To begin with, he is to be regarded as the original founder of that
remarkable and truly catholic body of Christians known as the Salvation
Army. His picturesque father and his wonderful mother were the humanity
of that movement, but their son was its first impulse of spiritual
fanaticism. The father was the dramatic "showman" of this movement, the
son its fire. The mother endowed it with the energy of a deep and
tender emotion, the son provided it with machinery.
It was Mr. Bramwell Booth, with his young friend Mr. Railton abetting
him, who, discontented with the dullness and conservatism of the
Christian Mission, drove the Reverend William Booth, an ex-Methodist
minister preaching repentance in the slums, to fling restraint of every
kind to the winds and to go in for religion as if it were indeed the
only thing in the world that counted. William Booth at that time was
forty-nine years of age.
Again, it was Mr.

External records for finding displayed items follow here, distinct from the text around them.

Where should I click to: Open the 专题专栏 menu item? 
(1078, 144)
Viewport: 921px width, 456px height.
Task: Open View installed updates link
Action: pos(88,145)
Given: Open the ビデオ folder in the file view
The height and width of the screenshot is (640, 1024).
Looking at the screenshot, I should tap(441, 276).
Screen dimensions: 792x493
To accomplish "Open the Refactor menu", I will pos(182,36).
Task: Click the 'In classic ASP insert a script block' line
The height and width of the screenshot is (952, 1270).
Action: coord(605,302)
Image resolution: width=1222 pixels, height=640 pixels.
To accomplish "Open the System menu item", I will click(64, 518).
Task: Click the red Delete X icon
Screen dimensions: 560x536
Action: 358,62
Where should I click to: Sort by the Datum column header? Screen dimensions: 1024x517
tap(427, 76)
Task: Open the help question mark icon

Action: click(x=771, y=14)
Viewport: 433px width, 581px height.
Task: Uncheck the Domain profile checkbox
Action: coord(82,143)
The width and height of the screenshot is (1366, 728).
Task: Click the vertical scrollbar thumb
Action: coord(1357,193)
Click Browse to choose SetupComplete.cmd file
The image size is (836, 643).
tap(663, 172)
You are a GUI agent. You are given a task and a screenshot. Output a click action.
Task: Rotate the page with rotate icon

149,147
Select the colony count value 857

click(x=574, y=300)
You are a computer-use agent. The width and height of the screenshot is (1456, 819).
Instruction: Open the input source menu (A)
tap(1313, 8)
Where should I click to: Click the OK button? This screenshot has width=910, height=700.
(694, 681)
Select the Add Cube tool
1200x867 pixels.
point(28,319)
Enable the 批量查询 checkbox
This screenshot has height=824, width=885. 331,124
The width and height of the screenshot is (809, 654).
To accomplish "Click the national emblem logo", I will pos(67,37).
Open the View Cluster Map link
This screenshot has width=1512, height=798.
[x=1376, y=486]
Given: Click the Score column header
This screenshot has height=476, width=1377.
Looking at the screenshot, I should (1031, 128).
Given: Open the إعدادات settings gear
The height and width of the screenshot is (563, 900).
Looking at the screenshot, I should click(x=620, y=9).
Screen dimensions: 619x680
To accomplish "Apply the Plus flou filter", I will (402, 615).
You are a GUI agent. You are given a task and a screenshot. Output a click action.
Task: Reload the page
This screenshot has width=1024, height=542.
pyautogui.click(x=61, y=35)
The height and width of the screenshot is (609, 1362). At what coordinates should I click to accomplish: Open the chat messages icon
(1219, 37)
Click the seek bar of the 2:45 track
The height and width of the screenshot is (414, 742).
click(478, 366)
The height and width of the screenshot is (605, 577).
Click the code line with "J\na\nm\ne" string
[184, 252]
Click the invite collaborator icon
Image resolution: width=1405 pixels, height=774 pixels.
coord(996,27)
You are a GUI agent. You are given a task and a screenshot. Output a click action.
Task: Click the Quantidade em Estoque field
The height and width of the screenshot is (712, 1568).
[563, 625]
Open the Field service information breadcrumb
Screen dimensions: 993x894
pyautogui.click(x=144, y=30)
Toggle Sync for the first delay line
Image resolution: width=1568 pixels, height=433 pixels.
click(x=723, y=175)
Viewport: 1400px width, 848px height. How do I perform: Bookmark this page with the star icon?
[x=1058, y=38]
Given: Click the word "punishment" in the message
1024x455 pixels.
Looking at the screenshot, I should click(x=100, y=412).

Bramwell Booth, working behind the scenes and pulling
all the strings, who edged his father away from concluding an alliance
with the Church of England in the early eighties. Archbishop Benson was
anxious to conclude that alliance, on terms. The terms did not seem
altogether onerous to the old General, who was rather fond of meeting
dignitaries. But Mr. Bramwell Booth would hear of no concession which
weakened the Army's authority in the slums, and which would also
eventually weaken its authority in the world.